The spy device – which looks like a large top, maybe six inches in diameter – has been swallowed by a huge, cattle-eating crocodile which Steve and Terri have been called in to relocate. So we have the rancher Ms. Drewitt threatening the croc, any trespassers and even a ranger with both her shotgun and her attack dogs; agents working with, but really against, each other; the Irwins mistaking the agents for poachers; and the CIA mistaking the Irwins for agents. Confused? No matter, the plot isn’t supposed to be serious. All the scary stuff found on the Croc Hunter TV show is here as well: the Irwins handle crocs, venomous snakes and a large, poisonous spider. In addition, there are several violent acts played for comedy: attack dogs, a poisonous snake, firearms and dynamite are used by some characters as weapons against other people. There’s a lot of scary background music, including something that sounds like the theme from the old Mission: Impossible TV series.

 

More than enough gratuitous material has been inserted to assure a PG rating.
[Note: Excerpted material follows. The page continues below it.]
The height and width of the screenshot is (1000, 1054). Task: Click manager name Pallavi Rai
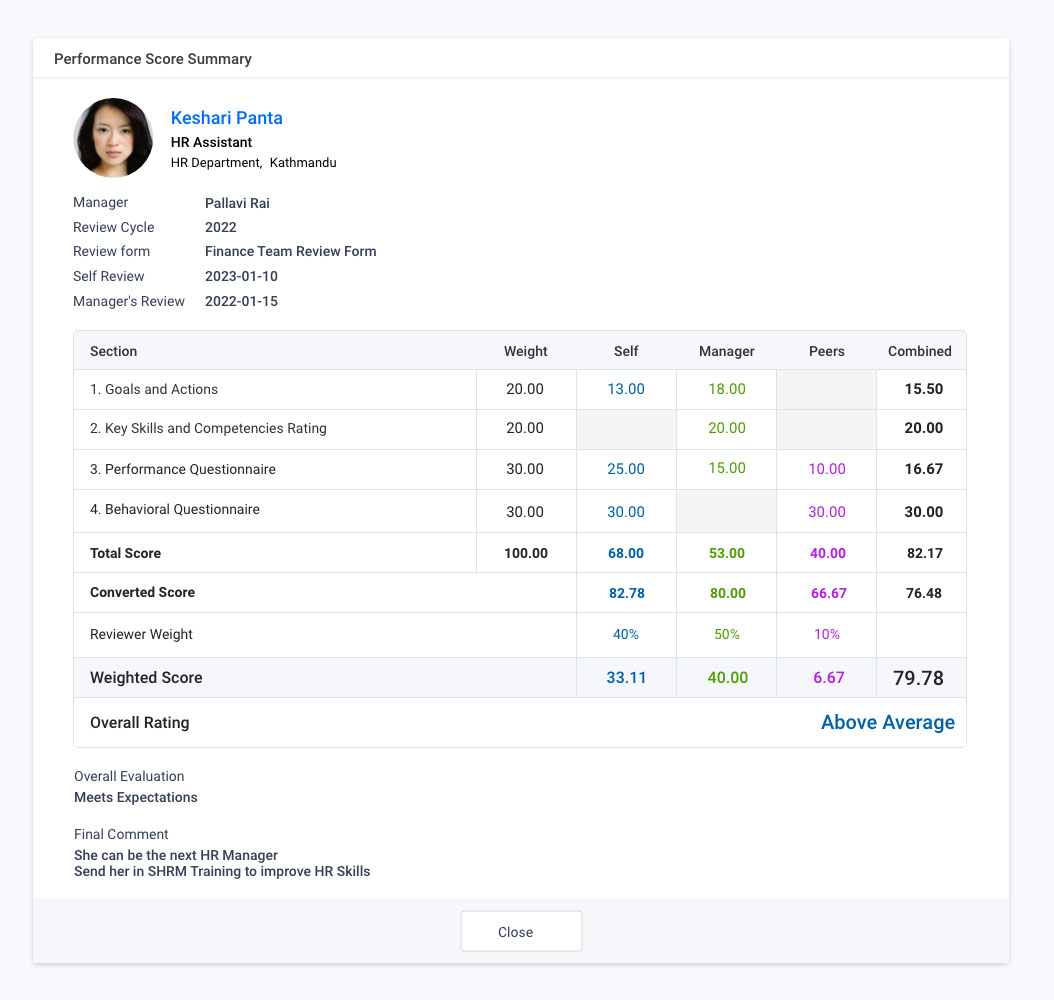237,203

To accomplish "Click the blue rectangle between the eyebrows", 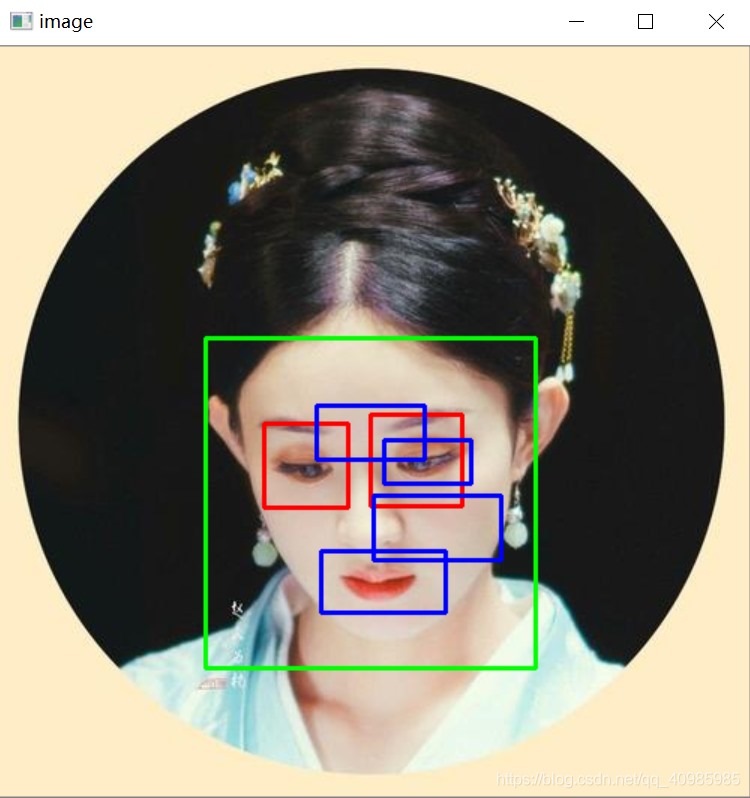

There are about a half-dozen uses of hell and d*mn, and some references to private parts. Steve pats Terri on the behind. Terri and Agent Buckley both show cleavage (Terri wraps an orphaned kangaroo joey in her shirt; why couldn’t Steve have offered his shirt?). The attack dogs maul the ranger’s hat, and one dog then urinates on it. Steve picks the spy device out of a heap of croc dung and nonchalantly cleans it off by wiping the dung on his shirt. Ms. Drewitt, who is overweight, is locked in her bathroom by one of the agents, and she makes flatus sounds while trying unsuccessfully to squeeze out the window.

 

Is this film worth seeing for children and families? Setting aside the real-life scariness of handling dangerous wild animals, the rest of the objectionable material is small compared to the average film. The “bad guys” are deliberately underplayed so as not to scare kids too much; they really do try to kill people, but they’re not very good at it. Steve has extended interplay with the crocs; there’s even a lengthy underwater croc-wrestling sequence that reminds one of the old Johnny Weissmuller Tarzan movies, minus the knifing at the end of course. If kids are already fans of the Irwins, they’ll probably want to see this film. And they could do better, but they could also do a lot worse.